Dari hasil penjualan baksonya, Jabbar mengaku setiap bulan menabung dan menyisihkan hasil usahanya. Caranya membeli lahan sawah dan membangun rumah di Kampungnya di Takalar. “Syukur Alhamdulillah, ada sedikit sawah di kampung. Saya juga baru saja menyelesaikan pembangunan rumah di sana. Kini, sisa cicilan mobil. Semoga bulan Desember sudah bisa saya lunasi,” ungkap Jabbar sambil tersenyum.
Bagaimana trik Jabbar dalam memasarkan produk baksonya sehingga bisa laris? Jabbar mengaku senantiasa menjalin komunikasi yang baik dengan pelanggan lama dan pelanggan baru. Produk bakso, mi, ubi goreng, ketupat dan kacang gorenya juga selalu dijaga kualitasnya. “Harganya juga terjangkau,” kata Jabbar.

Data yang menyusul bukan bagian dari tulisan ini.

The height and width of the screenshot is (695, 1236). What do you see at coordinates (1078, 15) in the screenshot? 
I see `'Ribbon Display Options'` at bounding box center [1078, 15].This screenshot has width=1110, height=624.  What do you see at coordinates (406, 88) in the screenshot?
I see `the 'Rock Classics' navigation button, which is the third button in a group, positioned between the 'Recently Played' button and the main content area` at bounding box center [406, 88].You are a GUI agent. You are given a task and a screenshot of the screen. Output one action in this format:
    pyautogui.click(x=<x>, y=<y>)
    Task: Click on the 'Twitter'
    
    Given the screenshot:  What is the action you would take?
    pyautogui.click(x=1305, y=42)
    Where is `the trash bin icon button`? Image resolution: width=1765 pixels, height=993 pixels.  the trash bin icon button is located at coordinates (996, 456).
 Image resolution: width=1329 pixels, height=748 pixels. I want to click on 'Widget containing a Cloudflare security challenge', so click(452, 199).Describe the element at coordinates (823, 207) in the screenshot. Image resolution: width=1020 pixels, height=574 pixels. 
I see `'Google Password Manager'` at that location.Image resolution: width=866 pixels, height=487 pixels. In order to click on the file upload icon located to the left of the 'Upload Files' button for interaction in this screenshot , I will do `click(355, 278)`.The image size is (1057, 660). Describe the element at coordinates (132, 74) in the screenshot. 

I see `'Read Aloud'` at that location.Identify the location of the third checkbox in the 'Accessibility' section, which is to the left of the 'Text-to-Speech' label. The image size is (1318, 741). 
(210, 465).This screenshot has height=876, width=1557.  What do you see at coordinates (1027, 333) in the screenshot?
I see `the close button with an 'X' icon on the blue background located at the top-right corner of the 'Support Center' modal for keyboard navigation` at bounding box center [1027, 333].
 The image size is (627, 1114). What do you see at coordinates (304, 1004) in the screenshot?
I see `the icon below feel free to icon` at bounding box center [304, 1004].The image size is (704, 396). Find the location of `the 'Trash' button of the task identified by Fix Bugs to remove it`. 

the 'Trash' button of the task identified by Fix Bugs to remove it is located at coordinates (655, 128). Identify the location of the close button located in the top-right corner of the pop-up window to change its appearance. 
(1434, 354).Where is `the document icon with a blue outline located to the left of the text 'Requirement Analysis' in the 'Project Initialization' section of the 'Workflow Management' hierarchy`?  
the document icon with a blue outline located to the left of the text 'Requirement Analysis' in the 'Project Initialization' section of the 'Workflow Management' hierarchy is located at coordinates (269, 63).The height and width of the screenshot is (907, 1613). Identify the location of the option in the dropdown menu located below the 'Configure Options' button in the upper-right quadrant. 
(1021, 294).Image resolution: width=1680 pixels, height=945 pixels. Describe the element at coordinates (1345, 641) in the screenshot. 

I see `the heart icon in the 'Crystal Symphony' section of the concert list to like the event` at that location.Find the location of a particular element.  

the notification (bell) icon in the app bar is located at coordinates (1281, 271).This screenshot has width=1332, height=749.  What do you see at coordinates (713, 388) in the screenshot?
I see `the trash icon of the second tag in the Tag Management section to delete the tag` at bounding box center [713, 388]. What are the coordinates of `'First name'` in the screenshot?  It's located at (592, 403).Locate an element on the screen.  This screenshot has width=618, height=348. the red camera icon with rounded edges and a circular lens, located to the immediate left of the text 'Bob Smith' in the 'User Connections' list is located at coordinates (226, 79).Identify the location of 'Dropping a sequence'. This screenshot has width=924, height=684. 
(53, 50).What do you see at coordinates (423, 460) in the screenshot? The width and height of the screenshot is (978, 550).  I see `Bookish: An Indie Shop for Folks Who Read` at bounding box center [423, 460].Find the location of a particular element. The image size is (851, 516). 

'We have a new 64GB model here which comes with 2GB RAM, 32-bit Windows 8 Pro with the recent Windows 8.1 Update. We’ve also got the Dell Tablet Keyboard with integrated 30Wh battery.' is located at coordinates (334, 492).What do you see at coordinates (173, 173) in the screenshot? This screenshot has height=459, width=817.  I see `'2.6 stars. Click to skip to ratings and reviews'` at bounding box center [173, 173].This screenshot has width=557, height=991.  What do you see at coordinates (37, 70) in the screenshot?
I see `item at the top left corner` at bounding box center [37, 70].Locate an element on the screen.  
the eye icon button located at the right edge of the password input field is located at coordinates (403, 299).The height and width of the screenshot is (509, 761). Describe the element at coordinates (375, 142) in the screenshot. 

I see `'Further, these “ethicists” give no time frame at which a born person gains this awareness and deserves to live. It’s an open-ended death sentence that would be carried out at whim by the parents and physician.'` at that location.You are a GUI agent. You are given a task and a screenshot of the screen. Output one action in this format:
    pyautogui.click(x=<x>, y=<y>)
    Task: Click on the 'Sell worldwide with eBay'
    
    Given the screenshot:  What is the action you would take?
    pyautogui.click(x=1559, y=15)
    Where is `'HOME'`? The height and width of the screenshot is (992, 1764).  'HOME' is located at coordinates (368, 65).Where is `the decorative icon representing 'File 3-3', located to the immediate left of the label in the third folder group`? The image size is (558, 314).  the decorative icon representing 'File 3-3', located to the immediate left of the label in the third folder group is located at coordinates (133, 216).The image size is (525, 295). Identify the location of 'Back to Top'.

Harga bakso ala Jabbar dijual bervariasi antara Rp7.000 hingga Rp10.000 per porsi. “Tergantung selera pelanggan. Ada yang mau lengkap pakai mi dan pentolan bakso campur ubi goreng, harganya Rp10.000,” tandas Jabbar.
Salah seorang pelanggan, Rahma mengaku senang memesan bakso yang dijual Jabbar. “Kualitas bakso dan mi-nya bagus. Penjualnya juga komunikatif dan biasa bercanda,” kata Rahma.
Pelanggan lainnya, Mulyadi juga mengaku sering memesan bakso di gerobak motor Jabbar. “Rasanya memang beda dengan bakso lainnya. Harganya juga murah,” ujar Mulyadi. (*)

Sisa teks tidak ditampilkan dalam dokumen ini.